▶ Selection
Watching young players grow from contributor to superstar is one of the best parts of being a baseball fan. We read the hype, we watch them struggle, and finally, when it seems like all hope is lost, they bust out and become ingrained in our memories.
The players on this list aren't superstars yet, and many of them still have a long way to go to realize their full potential, but they're certainly headed in the right direction.
I've taken a look at 25 up-and-coming pitchers (sorry Tim Lincecum and Felix Hernandez) and 25 position players (sorry Troy Tulowitzki and Justin Upton) who have improved this season.
To qualify players must:
- Be 26 years old or younger. Sorry, but if you're 27 you're not a prospect anymore.
- Have appeared in a major league game this season. Tough luck Dominic Brown and Mike Moustakas.
Everyone knew Cahill was good. Everyone even knew he was an ace in the making. But few could have expected the 23-year-old righty to evolve into not just the best pitcher in Oakland, but into one of the best pitchers in the game.
After two consecutive seasons of at least 30 starts and an All-Star appearance last year, Cahill has raised his game to another level. He's undefeated at 6-0 and leads the AL with a 1.72 ERA. His strikeouts are up (4.5, 5.4, 7.7 SO/9 IP) and his walks are down (3.6, 2.9, 2.8 BB/9 IP), and hitters can't seem to find a way to beat him.
Cahill is the early favorite for AL Cy Young.
Jurrjens, 25, was a valuable part of the Braves rotation, tossing over 500 quality innings over the last three seasons. But this year he’s been pitching like the ace of the staff.
He leads all of baseball with a 1.50 ERA and is still undefeated in five starts. Atlanta has bigger-name pitchers, but none is pitching better than Jurrjens right now. He’s making that 2007 trade to the Detroit Tigers for Edgar Renteria look like a steal.
Hard to imagine that a candidate for the NL Rookie of the Year award in 2010 could get better in his sophomore season. But that’s exactly what Garcia has done this season.

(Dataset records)
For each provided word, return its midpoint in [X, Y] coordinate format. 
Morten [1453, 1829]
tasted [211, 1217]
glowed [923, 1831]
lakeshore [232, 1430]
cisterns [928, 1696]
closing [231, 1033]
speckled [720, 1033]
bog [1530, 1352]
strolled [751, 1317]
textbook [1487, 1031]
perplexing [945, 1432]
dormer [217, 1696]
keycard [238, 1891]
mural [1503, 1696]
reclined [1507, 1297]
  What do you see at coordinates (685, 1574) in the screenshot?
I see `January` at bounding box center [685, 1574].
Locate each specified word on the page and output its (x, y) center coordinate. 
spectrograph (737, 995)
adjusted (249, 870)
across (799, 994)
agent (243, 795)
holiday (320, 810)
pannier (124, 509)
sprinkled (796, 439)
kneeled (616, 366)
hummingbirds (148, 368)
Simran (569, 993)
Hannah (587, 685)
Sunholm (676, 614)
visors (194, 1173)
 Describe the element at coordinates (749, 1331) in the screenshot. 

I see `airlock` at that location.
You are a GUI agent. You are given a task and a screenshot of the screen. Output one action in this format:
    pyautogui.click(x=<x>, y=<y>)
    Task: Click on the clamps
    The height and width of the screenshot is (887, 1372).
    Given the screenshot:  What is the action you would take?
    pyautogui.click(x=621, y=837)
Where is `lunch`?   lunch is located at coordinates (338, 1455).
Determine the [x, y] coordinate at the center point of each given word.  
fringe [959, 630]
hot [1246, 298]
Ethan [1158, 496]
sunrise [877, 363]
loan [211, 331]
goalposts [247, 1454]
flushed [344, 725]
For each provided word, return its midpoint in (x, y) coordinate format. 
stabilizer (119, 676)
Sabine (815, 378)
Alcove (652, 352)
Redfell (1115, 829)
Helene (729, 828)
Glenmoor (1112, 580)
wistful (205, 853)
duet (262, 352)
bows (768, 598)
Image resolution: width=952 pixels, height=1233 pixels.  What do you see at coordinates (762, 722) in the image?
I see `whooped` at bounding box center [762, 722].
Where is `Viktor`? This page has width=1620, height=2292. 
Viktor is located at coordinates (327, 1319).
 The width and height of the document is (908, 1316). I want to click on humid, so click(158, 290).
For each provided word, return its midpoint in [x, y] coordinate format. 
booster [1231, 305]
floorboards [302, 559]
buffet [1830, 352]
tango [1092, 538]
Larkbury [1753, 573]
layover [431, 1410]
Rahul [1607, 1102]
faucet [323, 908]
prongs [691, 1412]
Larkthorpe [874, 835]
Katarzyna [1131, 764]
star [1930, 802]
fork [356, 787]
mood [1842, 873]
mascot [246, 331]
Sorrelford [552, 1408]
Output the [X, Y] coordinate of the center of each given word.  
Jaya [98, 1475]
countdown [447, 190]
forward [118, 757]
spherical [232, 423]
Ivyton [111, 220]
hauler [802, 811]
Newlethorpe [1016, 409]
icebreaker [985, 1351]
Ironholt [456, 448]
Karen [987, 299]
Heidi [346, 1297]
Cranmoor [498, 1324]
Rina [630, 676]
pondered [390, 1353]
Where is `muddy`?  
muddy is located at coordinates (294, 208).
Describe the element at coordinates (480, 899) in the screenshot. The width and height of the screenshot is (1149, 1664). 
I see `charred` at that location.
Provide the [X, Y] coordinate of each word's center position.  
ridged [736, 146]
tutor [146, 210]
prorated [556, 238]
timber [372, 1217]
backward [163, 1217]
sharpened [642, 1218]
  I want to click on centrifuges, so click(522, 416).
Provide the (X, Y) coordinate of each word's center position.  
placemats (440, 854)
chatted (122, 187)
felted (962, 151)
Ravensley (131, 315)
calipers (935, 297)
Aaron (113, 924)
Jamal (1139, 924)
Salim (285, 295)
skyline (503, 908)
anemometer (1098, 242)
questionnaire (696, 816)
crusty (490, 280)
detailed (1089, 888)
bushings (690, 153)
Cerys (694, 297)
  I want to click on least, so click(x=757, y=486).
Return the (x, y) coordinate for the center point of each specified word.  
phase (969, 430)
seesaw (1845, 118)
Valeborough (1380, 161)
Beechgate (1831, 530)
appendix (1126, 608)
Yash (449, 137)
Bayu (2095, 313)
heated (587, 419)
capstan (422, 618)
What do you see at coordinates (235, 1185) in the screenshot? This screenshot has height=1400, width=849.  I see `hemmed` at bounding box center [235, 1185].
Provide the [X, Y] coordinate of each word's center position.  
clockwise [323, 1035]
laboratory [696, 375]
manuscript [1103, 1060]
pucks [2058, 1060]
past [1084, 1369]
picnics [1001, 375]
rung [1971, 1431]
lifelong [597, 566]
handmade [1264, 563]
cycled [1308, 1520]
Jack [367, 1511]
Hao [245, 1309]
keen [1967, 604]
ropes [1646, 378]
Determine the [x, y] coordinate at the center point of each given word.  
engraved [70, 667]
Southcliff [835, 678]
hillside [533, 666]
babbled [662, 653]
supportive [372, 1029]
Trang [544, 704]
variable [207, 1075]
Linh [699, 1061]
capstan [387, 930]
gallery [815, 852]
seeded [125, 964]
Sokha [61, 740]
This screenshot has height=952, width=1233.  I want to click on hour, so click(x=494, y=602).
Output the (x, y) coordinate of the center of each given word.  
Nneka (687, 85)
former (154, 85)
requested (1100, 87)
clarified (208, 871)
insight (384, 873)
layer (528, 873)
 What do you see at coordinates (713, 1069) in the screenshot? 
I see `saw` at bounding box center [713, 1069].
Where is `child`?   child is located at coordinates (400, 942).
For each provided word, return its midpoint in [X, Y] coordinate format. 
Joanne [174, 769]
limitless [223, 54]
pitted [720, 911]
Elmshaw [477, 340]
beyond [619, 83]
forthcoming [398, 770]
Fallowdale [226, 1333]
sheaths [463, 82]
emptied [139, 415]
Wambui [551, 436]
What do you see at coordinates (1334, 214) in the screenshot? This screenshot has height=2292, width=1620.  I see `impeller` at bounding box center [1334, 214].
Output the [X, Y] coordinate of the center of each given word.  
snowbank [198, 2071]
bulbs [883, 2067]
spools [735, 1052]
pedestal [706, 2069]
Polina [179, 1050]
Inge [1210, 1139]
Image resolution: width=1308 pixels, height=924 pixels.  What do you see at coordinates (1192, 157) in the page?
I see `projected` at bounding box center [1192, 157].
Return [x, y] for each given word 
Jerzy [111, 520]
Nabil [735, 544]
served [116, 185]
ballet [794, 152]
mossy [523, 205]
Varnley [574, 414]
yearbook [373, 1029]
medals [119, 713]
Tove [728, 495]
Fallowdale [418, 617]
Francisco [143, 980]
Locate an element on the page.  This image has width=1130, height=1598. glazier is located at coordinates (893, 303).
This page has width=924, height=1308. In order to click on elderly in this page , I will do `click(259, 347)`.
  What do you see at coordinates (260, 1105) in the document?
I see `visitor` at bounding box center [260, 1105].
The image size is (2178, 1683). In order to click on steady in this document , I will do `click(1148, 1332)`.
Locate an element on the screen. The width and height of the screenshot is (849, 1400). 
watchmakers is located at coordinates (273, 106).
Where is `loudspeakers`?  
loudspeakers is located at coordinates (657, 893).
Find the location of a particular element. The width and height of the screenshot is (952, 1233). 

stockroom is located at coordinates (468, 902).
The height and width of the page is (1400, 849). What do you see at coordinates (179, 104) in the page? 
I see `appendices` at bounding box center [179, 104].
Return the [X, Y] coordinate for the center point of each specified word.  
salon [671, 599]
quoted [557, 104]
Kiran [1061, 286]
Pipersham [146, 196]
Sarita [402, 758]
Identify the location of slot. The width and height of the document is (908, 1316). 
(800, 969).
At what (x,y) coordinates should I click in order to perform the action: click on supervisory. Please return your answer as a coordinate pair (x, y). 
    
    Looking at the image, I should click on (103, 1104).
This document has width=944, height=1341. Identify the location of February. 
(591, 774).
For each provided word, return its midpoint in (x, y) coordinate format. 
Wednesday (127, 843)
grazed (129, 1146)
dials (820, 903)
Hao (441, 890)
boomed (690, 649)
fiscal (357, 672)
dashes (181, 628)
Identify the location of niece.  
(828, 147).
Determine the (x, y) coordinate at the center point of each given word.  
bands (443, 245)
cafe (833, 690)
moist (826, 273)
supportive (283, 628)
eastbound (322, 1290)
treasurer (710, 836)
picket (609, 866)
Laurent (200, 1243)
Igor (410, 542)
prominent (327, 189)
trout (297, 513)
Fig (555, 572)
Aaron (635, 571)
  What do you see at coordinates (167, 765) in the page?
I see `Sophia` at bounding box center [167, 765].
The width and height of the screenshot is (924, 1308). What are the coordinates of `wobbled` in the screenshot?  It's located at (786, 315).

▶ Given task 1
Determine whether each statement agrees with the article on rising baseball players, answering yes or no and quoting the deciding words: (a) A player must be 26 years old or younger to qualify. (b) Cahill leads the AL with a 1.50 ERA. (c) Cahill made an All-Star appearance last year.
▶ Given task 2
According to the article on rising baseball players, how many quality innings did Jurrjens pitch over the last three seasons?
▶ Given task 3
Reproduce the stretch from "Everyone knew Cahill" through "to beat him." in the article on rising baseball players.

▶ Solution 1
(a) Yes: "Be 26 years old or younger."
(b) No: "leads the AL with a 1.72 ERA"
(c) Yes: "an All-Star appearance last year"

▶ Solution 2
Over 500 quality innings.

▶ Solution 3
Everyone knew Cahill was good. Everyone even knew he was an ace in the making. But few could have expected the 23-year-old righty to evolve into not just the best pitcher in Oakland, but into one of the best pitchers in the game.
After two consecutive seasons of at least 30 starts and an All-Star appearance last year, Cahill has raised his game to another level. He's undefeated at 6-0 and leads the AL with a 1.72 ERA. His strikeouts are up (4.5, 5.4, 7.7 SO/9 IP) and his walks are down (3.6, 2.9, 2.8 BB/9 IP), and hitters can't seem to find a way to beat him.